Important changes have recently been made to the regulations that govern the usage of cookies on all websites.  The implications are far reaching and it is expected that many of the UK's firms will be left unprepared and exposed, despite having had 12 months notice of the required changes.  We've put together three key questions which to guide you through this legislation;

Q. Do you know what cookies you use on your website?
Q. Does your website comply with the imminent changes to the rules on how you use cookies for storing information on a user’s computer or mobile device?
Q. Did you know that as of today, the 12 month ‘lead in’ period for implementing The Privacy and Electronic Communications (EC Directive) (Amendment) Regulations    2011 will expire and as of tomorrow, the Information Commissioner shall have a range of options available (including penalty fines of up to £50,000) to take formal action against anyone who has failed to put in place the measures needed to comply with the new Regs?

Do you know what a Cookie is?

A cookie is a small text file which can be downloaded on to a computer or mobile device when a user accesses a website. Cookies are useful for many reasons, including because they allow a website to remember a website user and track their browsing history, as well as enabling you, as website owner, to collect statistical analysis about how users access and use your website.

What is the purpose of the new Regulations?

A recent report found that online consumers need educating about basic online privacy fundamentals and that online businesses need to become more transparent in relation to how they collect and use the data they collect from their websites.

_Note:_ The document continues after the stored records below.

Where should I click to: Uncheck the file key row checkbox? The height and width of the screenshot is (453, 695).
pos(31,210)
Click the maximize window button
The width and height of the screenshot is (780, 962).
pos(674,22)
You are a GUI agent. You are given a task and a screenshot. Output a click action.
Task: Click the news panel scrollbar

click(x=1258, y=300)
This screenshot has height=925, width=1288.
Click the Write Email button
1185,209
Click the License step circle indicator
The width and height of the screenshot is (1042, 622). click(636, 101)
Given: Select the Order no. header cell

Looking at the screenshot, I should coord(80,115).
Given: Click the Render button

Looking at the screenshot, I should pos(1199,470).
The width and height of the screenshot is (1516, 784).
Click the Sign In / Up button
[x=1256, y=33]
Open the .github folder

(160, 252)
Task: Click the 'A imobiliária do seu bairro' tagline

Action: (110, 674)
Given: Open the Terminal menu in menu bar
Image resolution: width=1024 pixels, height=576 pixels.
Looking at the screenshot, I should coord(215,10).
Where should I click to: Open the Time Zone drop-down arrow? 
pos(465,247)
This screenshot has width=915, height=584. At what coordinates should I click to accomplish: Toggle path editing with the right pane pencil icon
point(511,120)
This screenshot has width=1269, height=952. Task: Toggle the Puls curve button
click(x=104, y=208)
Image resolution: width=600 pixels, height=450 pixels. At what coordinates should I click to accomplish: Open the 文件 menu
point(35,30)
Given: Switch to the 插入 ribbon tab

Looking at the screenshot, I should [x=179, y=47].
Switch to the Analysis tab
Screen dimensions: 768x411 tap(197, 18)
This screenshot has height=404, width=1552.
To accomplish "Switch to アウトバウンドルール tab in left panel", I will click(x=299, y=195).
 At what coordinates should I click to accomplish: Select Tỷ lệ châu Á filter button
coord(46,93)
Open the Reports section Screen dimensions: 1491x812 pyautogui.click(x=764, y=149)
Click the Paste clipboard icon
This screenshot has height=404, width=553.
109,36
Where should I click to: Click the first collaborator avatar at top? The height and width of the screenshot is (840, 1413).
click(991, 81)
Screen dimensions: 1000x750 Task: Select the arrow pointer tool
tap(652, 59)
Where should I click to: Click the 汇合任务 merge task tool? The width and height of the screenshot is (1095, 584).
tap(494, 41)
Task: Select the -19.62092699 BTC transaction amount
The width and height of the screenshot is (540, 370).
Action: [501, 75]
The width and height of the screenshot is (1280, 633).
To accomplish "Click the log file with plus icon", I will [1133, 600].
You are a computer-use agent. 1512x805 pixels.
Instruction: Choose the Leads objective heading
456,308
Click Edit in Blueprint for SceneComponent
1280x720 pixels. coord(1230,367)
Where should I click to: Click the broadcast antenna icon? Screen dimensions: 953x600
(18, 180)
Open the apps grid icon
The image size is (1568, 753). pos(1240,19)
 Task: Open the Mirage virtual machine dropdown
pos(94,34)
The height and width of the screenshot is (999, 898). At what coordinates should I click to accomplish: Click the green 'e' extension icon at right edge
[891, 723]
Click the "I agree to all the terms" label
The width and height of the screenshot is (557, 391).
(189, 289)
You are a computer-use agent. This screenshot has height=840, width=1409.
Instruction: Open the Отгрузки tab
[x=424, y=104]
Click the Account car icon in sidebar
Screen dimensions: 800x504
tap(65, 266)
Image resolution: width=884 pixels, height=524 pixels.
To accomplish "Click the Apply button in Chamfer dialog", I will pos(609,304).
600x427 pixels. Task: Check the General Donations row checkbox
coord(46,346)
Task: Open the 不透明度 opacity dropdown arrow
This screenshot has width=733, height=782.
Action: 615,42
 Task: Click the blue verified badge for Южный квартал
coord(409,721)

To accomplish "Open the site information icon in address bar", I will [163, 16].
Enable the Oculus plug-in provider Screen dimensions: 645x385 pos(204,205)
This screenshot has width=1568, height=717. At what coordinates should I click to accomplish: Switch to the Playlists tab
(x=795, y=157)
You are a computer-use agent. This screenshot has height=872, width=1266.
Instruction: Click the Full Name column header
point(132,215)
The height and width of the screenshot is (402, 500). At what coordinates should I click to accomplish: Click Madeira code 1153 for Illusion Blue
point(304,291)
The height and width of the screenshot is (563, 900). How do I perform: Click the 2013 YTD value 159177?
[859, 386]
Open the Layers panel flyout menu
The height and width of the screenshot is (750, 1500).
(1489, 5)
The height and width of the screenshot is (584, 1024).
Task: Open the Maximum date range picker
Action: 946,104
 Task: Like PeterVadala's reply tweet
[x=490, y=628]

Whilst there have been rules relating to cookies in force for some time, the new Regulations are not as user friendly as their predecessors and require you provide your website users with considerably more information regarding cookies. Further, it is now necessary to obtain a positive consent to store cookies on a device. This is likely to cause difficulty for you and all website owners because it is unlikely that you will have obtained the necessary consent before a user enters your website.

So, what should you do?

Because the purpose of the Regulations is to protect website users, hiding your policy on cookies away (or even worse, not having a policy) is likely to mean that you are not compliant and are at risk of the ICO taking action against you.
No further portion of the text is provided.